What you will do ▸
Duplicate the rows below word for word. Begin with the first row and stop after the line that contains "Action: click(x=124, y=52)".

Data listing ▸
----

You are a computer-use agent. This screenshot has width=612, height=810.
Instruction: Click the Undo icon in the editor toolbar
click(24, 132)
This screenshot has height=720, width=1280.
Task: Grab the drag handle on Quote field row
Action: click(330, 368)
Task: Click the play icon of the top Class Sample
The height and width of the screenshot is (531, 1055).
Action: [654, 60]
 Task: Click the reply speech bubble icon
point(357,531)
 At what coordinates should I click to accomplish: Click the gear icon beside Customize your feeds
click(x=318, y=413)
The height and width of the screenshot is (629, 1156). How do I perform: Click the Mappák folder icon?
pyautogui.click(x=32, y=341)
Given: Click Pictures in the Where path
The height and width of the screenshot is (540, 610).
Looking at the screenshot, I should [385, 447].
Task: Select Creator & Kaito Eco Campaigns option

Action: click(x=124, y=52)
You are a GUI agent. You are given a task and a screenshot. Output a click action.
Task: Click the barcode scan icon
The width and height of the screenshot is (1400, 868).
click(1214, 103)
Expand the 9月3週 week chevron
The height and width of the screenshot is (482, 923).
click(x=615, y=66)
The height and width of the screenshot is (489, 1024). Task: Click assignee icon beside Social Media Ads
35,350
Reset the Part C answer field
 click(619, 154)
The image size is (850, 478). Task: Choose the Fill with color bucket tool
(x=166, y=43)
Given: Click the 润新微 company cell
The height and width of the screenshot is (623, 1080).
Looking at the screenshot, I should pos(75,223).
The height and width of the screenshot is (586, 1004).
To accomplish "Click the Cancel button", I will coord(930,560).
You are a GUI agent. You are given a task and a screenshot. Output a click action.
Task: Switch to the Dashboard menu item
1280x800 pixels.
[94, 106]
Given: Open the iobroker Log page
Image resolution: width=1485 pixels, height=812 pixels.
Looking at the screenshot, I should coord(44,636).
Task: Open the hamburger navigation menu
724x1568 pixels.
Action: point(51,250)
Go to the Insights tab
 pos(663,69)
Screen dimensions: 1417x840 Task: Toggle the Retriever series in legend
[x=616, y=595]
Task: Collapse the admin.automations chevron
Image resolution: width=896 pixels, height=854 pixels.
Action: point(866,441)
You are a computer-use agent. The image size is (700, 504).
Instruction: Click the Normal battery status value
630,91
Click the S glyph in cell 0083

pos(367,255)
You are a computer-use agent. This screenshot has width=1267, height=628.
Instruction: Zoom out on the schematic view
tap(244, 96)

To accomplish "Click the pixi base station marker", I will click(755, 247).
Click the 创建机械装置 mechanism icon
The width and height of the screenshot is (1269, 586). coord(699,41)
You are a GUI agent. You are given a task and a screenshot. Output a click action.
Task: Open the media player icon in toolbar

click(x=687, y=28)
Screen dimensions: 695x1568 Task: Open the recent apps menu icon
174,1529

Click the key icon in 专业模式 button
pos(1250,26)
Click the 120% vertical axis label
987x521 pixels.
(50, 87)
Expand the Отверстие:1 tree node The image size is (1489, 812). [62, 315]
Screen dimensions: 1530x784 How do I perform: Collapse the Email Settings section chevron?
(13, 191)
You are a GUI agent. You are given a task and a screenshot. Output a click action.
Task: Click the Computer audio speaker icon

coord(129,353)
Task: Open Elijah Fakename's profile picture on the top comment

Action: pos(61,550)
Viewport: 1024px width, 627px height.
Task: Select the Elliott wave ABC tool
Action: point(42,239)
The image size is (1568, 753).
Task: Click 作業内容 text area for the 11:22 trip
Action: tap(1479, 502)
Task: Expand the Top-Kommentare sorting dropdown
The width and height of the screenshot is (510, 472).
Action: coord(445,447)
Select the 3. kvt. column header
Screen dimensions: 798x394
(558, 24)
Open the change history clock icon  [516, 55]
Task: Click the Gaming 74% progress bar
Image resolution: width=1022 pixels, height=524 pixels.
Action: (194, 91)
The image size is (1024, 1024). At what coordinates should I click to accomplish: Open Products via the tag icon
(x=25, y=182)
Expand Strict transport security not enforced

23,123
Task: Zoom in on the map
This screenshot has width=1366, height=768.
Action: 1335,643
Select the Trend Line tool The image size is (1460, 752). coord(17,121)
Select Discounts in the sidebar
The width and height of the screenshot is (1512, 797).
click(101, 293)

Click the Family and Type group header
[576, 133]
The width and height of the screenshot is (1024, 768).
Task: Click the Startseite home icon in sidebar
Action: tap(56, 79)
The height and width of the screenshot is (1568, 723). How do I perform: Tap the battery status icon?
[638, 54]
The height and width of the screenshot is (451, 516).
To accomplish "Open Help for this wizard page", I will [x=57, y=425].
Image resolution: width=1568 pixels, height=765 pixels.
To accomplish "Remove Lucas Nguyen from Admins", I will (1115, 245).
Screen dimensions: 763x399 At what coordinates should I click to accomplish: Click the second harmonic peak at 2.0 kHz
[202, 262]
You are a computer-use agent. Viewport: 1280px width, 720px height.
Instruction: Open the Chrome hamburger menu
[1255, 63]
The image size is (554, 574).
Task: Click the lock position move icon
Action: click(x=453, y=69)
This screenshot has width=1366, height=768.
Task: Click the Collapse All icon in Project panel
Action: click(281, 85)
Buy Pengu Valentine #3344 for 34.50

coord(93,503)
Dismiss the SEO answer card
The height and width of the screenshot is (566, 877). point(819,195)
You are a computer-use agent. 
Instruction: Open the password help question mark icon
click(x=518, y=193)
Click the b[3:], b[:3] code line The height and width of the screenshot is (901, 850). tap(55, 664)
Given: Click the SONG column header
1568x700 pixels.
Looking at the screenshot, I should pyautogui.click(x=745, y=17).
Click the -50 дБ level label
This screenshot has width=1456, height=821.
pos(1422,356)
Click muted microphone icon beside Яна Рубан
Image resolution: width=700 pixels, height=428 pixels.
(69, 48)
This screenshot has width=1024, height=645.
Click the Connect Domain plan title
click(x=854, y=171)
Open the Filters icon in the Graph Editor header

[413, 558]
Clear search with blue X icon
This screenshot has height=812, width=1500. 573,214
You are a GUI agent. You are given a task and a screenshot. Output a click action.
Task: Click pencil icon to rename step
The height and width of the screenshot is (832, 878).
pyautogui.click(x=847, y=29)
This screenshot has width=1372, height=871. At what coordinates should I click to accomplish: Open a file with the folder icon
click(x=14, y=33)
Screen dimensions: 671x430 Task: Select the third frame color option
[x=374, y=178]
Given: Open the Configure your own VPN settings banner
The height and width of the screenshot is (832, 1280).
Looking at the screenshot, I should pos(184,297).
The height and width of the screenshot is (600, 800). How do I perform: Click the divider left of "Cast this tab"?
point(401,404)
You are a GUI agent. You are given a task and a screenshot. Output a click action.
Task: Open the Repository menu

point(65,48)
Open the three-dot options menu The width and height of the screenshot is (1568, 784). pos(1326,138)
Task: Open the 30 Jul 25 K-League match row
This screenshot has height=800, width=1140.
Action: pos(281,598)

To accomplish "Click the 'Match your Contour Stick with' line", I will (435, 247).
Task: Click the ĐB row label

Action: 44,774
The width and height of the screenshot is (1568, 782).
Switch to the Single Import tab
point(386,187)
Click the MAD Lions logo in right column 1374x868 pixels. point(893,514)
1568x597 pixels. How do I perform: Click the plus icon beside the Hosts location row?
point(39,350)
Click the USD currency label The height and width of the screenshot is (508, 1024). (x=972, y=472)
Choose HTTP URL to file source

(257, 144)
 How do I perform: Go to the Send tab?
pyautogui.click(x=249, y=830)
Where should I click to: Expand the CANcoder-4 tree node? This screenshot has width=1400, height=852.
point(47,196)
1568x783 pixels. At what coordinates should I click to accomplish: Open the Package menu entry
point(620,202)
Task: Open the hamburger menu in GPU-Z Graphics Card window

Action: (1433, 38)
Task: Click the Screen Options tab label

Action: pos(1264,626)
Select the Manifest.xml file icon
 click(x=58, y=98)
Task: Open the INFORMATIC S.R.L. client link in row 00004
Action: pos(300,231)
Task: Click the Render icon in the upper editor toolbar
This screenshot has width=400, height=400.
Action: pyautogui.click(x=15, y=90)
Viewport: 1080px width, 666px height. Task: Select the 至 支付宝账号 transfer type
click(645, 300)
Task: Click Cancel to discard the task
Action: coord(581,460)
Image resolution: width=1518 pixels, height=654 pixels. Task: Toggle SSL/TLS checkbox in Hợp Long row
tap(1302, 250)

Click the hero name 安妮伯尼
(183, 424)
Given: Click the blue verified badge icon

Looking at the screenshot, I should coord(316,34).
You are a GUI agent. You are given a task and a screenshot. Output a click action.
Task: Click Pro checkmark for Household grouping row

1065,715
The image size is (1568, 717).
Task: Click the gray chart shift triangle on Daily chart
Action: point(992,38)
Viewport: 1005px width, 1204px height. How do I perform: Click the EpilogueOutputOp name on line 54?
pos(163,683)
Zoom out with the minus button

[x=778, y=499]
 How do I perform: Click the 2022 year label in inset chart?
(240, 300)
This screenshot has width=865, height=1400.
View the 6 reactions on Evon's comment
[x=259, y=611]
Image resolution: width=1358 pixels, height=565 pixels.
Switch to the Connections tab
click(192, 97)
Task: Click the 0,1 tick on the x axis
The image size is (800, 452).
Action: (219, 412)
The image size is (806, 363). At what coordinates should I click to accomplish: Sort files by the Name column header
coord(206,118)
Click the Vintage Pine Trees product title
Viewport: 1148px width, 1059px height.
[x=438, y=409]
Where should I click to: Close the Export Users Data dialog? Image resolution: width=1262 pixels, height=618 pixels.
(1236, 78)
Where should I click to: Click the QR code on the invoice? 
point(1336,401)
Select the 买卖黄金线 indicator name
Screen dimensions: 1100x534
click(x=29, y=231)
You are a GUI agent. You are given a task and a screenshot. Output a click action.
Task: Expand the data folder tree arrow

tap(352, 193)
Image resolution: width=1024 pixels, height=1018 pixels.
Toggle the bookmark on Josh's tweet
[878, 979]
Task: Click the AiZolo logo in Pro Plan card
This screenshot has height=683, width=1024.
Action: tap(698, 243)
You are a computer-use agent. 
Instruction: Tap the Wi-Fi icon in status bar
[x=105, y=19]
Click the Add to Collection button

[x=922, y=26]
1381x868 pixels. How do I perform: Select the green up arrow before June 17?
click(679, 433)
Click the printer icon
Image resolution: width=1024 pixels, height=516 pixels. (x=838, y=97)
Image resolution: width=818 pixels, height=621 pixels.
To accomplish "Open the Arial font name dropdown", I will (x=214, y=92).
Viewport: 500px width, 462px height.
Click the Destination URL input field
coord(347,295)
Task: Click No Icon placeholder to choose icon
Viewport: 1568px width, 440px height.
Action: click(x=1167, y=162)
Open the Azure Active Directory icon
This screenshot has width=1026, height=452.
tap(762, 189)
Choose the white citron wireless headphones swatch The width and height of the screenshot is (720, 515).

----

Result ▸
You are a computer-use agent. This screenshot has width=612, height=810.
Instruction: Click the Undo icon in the editor toolbar
click(24, 132)
This screenshot has height=720, width=1280.
Task: Grab the drag handle on Quote field row
Action: click(330, 368)
Task: Click the play icon of the top Class Sample
The height and width of the screenshot is (531, 1055).
Action: [654, 60]
 Task: Click the reply speech bubble icon
point(357,531)
 At what coordinates should I click to accomplish: Click the gear icon beside Customize your feeds
click(x=318, y=413)
The height and width of the screenshot is (629, 1156). How do I perform: Click the Mappák folder icon?
pyautogui.click(x=32, y=341)
Given: Click Pictures in the Where path
The height and width of the screenshot is (540, 610).
Looking at the screenshot, I should [385, 447].
Task: Select Creator & Kaito Eco Campaigns option

Action: click(x=124, y=52)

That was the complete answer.